Importantly, our study findings suggest that targeting staphylococcal biofilm formation during joint infection is a promising means for combination therapy together with commonly used antibiotics such as cefazolin. Although we found that already-formed biofilms are very resistant even to harsh enzymatic digestion, proteolytic attack of staphylococcal and/or host proteins that are involved in aggregate formation may prove useful as prophylaxis or in prolonged therapy to prevent further aggregation. We chose to investigate plasmin, because it specifically targets fibrin and because proteases with broader specificity may be too harmful to the host environment. Plasmin normally completely digests fibrin clots [34], but its activity during unresolved staphylococcal joint infection is probably too low to disaggregate the fibrin-containing bacterial biofilms. In our experiments, application of plasmin strongly increased antibiotic efficiency, indicating that it may have value as an additive enhancing antibiotic therapy during joint infection. Notably, plasmin has the advantage of being a human protease, for which there are specific inactivating mechanisms that would prevent harmful side effects, such as degradation of cartilage protein [35, 36]. Although plasmin may contribute to inflammation during joint infection [37], findings obtained in a plasminogen-deficient mouse model of S. aureus–induced septic arthritis indicate a beneficial role of plasmin in that scenario [38], which is in accordance with our results and strengthens our argument for a potential therapeutic use of plasmin.
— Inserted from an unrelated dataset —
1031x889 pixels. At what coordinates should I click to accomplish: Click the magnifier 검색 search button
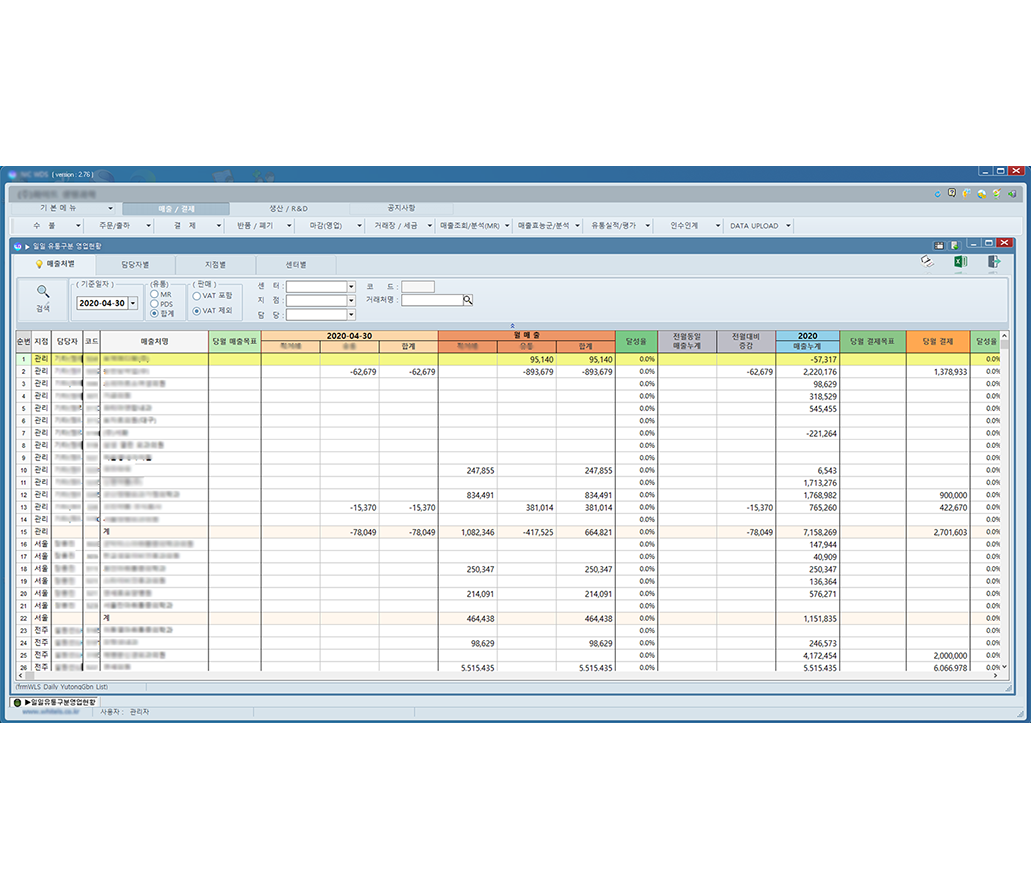pyautogui.click(x=43, y=297)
In conclusion, we here provide evidence indicating that staphylococcal joint infection proceeds with pronounced aggregate and biofilm formation. These findings explain the recalcitrance of joint infections to therapeutic intervention and clearing by host defenses and point to possible new therapeutic strategies based on the enzymatic digestion of biofilms in joint infections.

Notes

Acknowledgments. We thank S. Leppla, PhD, National Institute of Allergy and Infectious Diseases, for permission to use the Nexcolom Cellometer.

Financial support. This work was supported by the Intramural Research Program of the National Institute of Allergy and Infectious Diseases, National Institutes of Health (NIH) (ZIA AI000904-13, to M. O.), the National Institute of Child Health and Human Development (grant HD06153 to N. J. H.), the National Institute of Dental and Craniofacial Research (grant DE019901 to N. J. H.), and the National Institute of Arthritis and Musculoskeletal and Skin Diseases (grant T32 AR 052273 to I. M. S.).
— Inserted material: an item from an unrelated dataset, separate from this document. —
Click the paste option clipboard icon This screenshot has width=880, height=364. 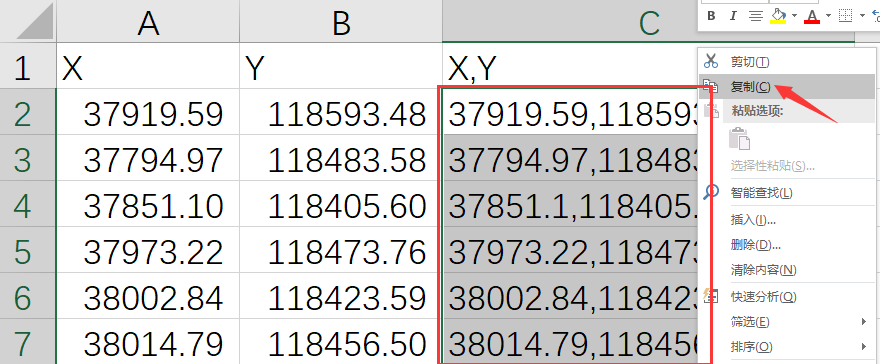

Potential conflicts of interest. J. P. is a board member of 3M and a consultant for Zimmer, Smith & Nephew, ConvaTec, TissueGene, CeramTec, and Medtronic; holds stocks with Hip Innovation Technologies, CD Diagnostics, and PRN; and received research support from the NIH, the Orthopaedic Research and Education Foundation, Stryker Orthopedics, Depuy, Zimmer, Baxter, 3M, Biomemetics, Ceramtec, and Smith & Nephew. N. J. H. received funding from the NIH and Synergy Medical, and her husband holds stocks with Pfizer Pharmaceuticals. All other authors report no potential conflicts.

All authors have submitted the ICMJE Form for Disclosure of Potential Conflicts of Interest. Conflicts that the editors consider relevant to the content of the manuscript have been disclosed.